High dimensional data especially curses deep learning tools. Modeling frameworks like recurrent neural networks (RNNs) and convolutional neural networks (CNNs) have made amazing contributions to natural language processing (NLP) and machine vision, respectively, such that deep learning has almost become synonymous with AI. However, deep learning can exacerbate the overfitting problem by relying on training millions of “parameters,” which can behave like adding millions of features, without adding any additional labeled examples. Deep learning must be very thoughtfully applied to healthcare datasets to succeed.

Healthcare datasets are fraught with many other challenges to traditional machine learning approaches. For example, information entered into health databases is often mislabeled due to human error, which algorithms will twist themselves into knots to make sense of.
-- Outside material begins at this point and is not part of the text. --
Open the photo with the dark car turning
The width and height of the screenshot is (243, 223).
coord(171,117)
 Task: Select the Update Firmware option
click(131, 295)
Also, in rare cases where large numbers of patients are aggregated, any potentially identifying information is completely expunged, which is like trying to use facial recognition on people wearing facemasks (surely no one will try that in 2020, right?). Such datasets are so valuable as to be prohibitively expensive to gather, as evidence by the $1.9B sale of the electronic health record aggregator FlatIron Health, the existence of which was only made possible with multi-million dollar backing from Google Ventures.

It may not be easy, but it will be worth it

AI in healthcare is a fantastically exciting area of exploration because of these challenges, not despite them. Successfully building AI products while maintaining peoples’ privacy is a frontier that the healthcare industry has already established, despite being a relatively new challenge to other sectors. Examples include methods to distribute ML to allow algorithms to learn from private data, and weakly-supervised algorithms that may convert deep-but-narrow datasets from cursed to cures. Investment in healthcare AI is for delivering better care without sacrificing personal privacy, which sets a standard for the rest of the AI industry to follow.